Jae Moyer shared the story of a Missouri bartender friend, who feared their access to abortion or birth control might be limited. Missouri is one of several states that had a trigger law banning abortion go into effect after Roe was struck down.
For those in Kansas, Moyer said, "the silver lining is that we're not in Missouri. We're in Kansas, where we have the opportunity to tell these lawmakers and everyone in Washington, D.C. and everyone in the world 'no.'"
Voters will see option to vote "yes" or "no" on the amendment.
Supporters of the so-called Value Them Both amendment had their own event earlier in the day at coalition offices in central Topeka. The training and door-to-door canvassing event was closed off from reporters. A public rally in Johnson County occurred earlier in the day.

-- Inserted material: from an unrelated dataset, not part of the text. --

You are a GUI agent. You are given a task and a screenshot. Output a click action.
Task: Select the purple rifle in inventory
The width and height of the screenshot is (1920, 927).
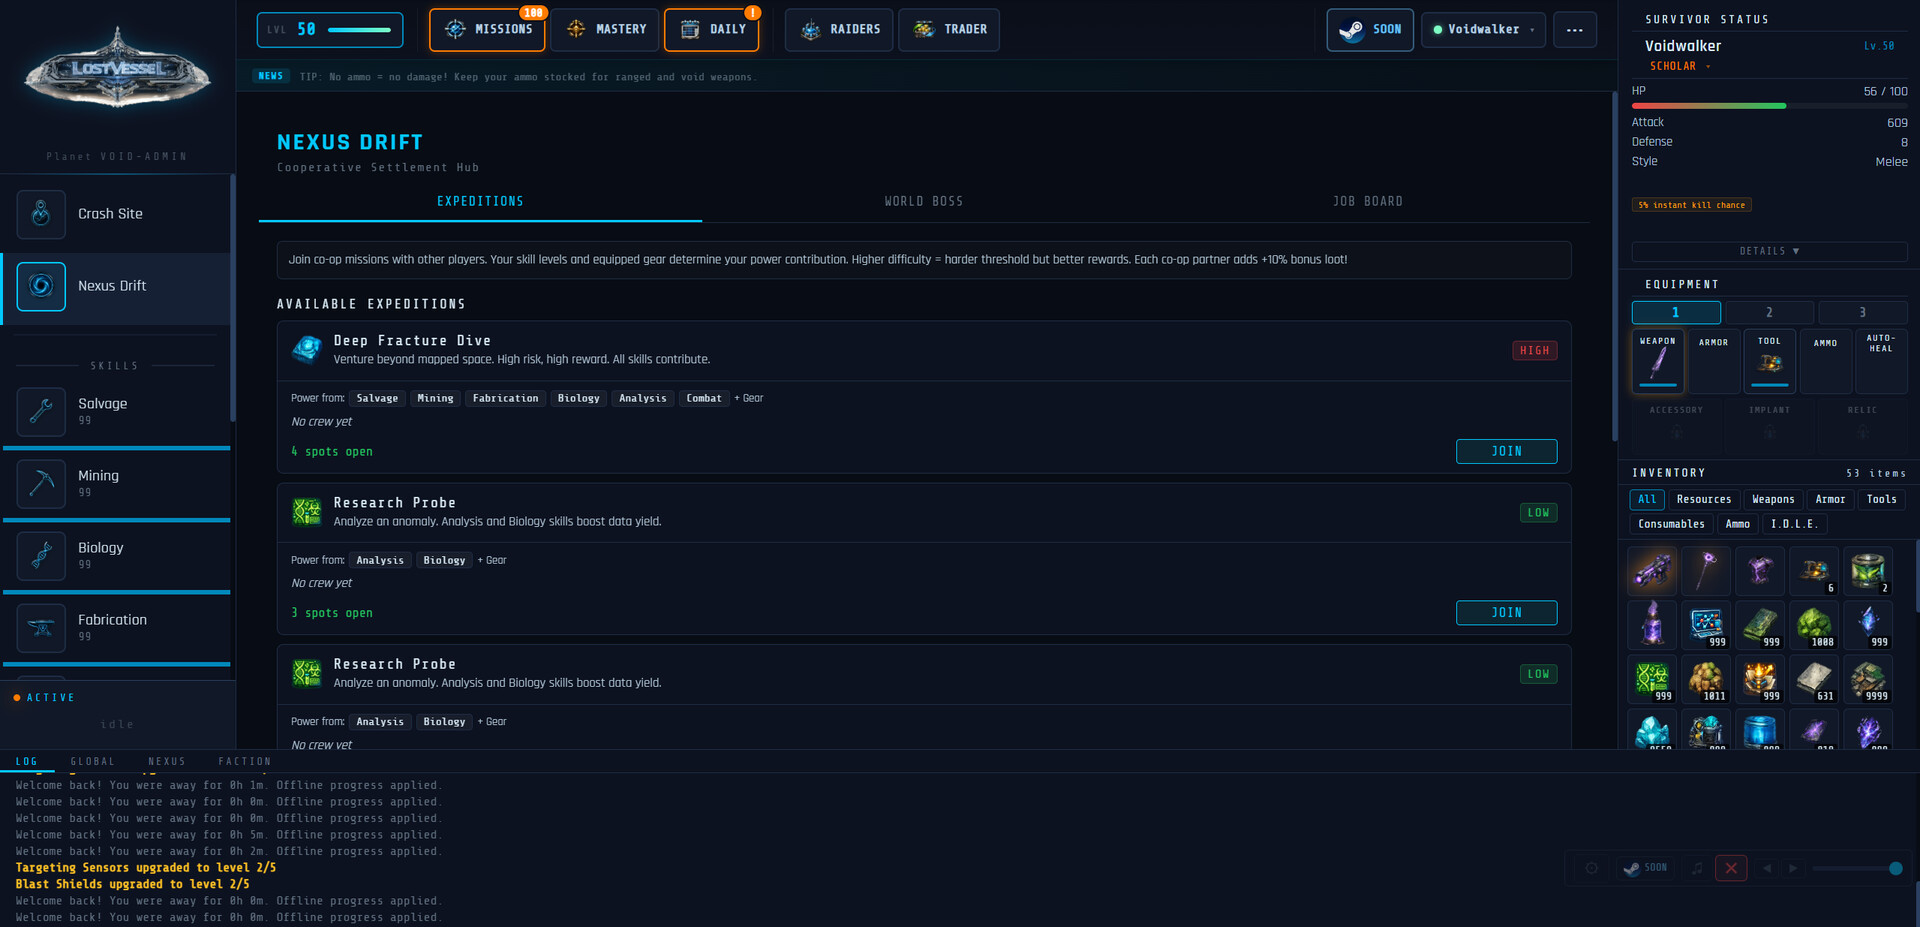coord(1652,571)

"We have been amazed by the outpouring of support, help, assistance, and also donations that have come in from everyday Kansans who believe that Kansas must protect our ability to keep our life saving laws in place," Danielle Underwood, a spokesperson for Kansans for Life, told reporters on a conference call this week.
But in a nod to the state motto of Ad Astra Per Aspera — Latin for "to the stars through difficulty" — Moyer said the difficulty is "what Republicans throw at us."
"We'll fight for our daughters and our sisters and our nieces and our loved ones," Gaudet said. "And we'll even fight for the pro-life who make exceptions only for themselves and their loved ones, because it's everybody's right. It's a choice about bodily autonomy, human rights, women's rights."
Cathy Grigsby, a Basehor resident, came to the rally dressed to resemble the famed World War II-era symbol of Rosie the Riveter. Her decision to come, she said, was based on the need to collectively fight for all Kansans.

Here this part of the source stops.